What she said about Dachau in the years that followed, again and again, was that it had been one of the most terrible and the most wonderful days of the war.

The liberation of Dachau was an accumulation of moments. A train of dead at the rail siding. A gate opening. A minute and a half of silence, then sixteen languages calling the same question across two hundred yards. A chaplain, finding the old man who had ordained him in Vienna. A rabbi, addressing the Jewish barracks in Yiddish. An American boy patrolling the perimeter, coming face to face with what this war had been. A chaplain blessing the camp toward each of the four cardinal directions of a world that was ending and beginning at the same time.

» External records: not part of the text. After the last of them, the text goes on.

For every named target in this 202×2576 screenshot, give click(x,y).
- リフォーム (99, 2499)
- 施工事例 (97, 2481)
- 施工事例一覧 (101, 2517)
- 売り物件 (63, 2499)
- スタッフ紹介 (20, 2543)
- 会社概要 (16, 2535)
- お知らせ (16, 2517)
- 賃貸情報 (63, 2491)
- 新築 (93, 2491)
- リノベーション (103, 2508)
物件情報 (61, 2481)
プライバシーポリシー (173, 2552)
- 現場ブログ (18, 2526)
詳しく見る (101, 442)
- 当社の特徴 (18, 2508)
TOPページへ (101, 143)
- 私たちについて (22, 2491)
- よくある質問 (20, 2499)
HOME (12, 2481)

Among them, a young woman who had dressed that morning to disappear. Her hair hidden under a Russian helmet liner. Her body erased by an enemy’s coat. She had held her breathing shallow past the rifles of the Wehrmacht. She had been sick at the train. She had spoken to the SS in their own tongue. She had walked through a gate she would report to the world as being the first reporter through. She had slept on the shoulder of an autobahn that night because she had stayed too long inside a place she had refused to leave.

In the next two days, Lee Miller and Martha Gellhorn would also pass through the gates of Dachau. Higgins was first.

The war was fought by soldiers. The liberation of Dachau was witnessed for the rest of the world by a young correspondent who would not be told to wait outside it.

Three American units converged on Dachau in organized chaos: the 42nd “Rainbow” and the 45th “Thunderbird” Divisions, with elements of the 20th Armored. All had their own experiences. This article is based on the experience of Marguerite Higgins and the 42nd Division, with whom she was temporarily embedded on that day. A full accounting of all units and perspectives involved is beyond the scope of this article.